Od francuskich wyborów minęły niecałe dwa tygodnie, ale to wystarczyło, by powszechnie uznano, że znów „porządek panuje w Paryżu”. Pokazuje to wyraźnie, że oczekiwania, jakie europejska opinia publiczna żywiła wobec prezydenta Macrona, znacząco zmniejszyły się przez ostatnie pięć lat. Wtedy wydawało się – przynajmniej niektórym – że na scenę wkroczył pogromca chaosu, człowiek, który da odpór podnoszącej coraz odważniej głowę Hydrze populizmu. Byliśmy wszak świeżo po brexicie i zwycięstwie Trumpa. Teraz Europa prosiła pierwszego obywatela V Republiki już dużo skromniej – tylko wygraj z Le Pen. Odegnaj to widmo, choćby na chwilę, na mgnienie drugiej kadencji.
Europejski establishment zajmuje się po francuskich wyborach głównie pielęgnowaniem poczucia ulgi.
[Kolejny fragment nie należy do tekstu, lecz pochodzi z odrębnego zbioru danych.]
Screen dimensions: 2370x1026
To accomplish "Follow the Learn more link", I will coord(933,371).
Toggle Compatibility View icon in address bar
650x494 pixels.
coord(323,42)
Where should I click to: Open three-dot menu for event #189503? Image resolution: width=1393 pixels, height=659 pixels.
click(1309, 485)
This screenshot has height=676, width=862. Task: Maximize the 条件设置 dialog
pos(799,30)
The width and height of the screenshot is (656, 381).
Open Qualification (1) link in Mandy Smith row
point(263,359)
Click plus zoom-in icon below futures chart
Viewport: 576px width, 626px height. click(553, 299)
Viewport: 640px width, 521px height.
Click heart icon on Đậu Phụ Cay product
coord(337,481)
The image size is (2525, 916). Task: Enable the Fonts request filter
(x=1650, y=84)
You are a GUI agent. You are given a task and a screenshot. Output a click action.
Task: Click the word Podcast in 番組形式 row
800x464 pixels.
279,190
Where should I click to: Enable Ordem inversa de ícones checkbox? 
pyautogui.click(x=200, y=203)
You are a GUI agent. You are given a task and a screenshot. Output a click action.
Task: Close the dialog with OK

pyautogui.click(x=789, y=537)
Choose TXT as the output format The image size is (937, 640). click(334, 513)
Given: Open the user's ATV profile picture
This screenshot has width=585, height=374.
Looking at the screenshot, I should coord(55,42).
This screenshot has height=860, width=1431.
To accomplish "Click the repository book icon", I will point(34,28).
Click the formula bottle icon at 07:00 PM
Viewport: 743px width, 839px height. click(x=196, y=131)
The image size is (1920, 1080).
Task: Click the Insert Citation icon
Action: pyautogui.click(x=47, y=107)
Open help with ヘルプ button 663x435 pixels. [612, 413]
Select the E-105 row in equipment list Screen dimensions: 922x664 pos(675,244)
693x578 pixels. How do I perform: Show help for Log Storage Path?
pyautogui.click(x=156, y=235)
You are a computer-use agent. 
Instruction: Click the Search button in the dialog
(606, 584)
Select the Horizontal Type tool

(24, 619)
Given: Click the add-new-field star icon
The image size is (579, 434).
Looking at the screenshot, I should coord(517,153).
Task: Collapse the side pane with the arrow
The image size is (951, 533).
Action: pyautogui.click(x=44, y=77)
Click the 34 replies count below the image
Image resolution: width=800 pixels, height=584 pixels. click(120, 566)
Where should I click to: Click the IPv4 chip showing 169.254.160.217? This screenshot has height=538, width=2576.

Misja wykonana, ale zwycięstwo jest więcej niż pyrrusowe. Po pierwsze, triumf Le Pen puściłby sporo antysystemowej pary w wyborczy gwizdek. Mainstreamowe media i politycy rozdzieraliby szaty, a tymczasem sama Marine weszłaby gładko w buty swojego poprzednika. Głównie dlatego, że z dawnego radykalizmu pozostało jej już głównie odziedziczone po ojcu nazwisko. Było to zresztą doskonale widać w debacie przed drugą turą wyborów, która sprawiała raczej wrażenie kłótni w rodzinie niż wojny światów. Po drugie, Macron zawdzięcza swoje zwycięstwo najstarszym Francuzom. We wszystkich grupach wiekowych szedł on z Le Pen łeb w łeb, wśród najmłodszych to ona wysuwała się na czoło, dopiero pośród wyborców powyżej 65. roku życia popularność urzędującego prezydenta zaczynała szybować. Mówiąc brutalnie wprost – ktokolwiek będzie próbował za pięć lat przejąć pałeczkę obrońcy status quo, nie będzie już mógł liczyć na dużą część spośród tych, którzy zapewnili drugą kadencję Macronowi.
Europejski establishment zajmuje się po francuskich wyborach głównie pielęgnowaniem poczucia ulgi. Przegapiając tym samym fakt, że jego baza społeczna – rekrutująca się spośród beneficjentów kilkudziesięcioletniej, powojennej prosperity – wymiera. A problemy i napięcia, jakie rodzi dotychczasowe funkcjonowanie systemu, przeciwnie – pojawiają się w coraz większej ilości. Orkiestra wciąż gra, ale nie łudźmy się – to już zapewne ostatni taniec na tym balu.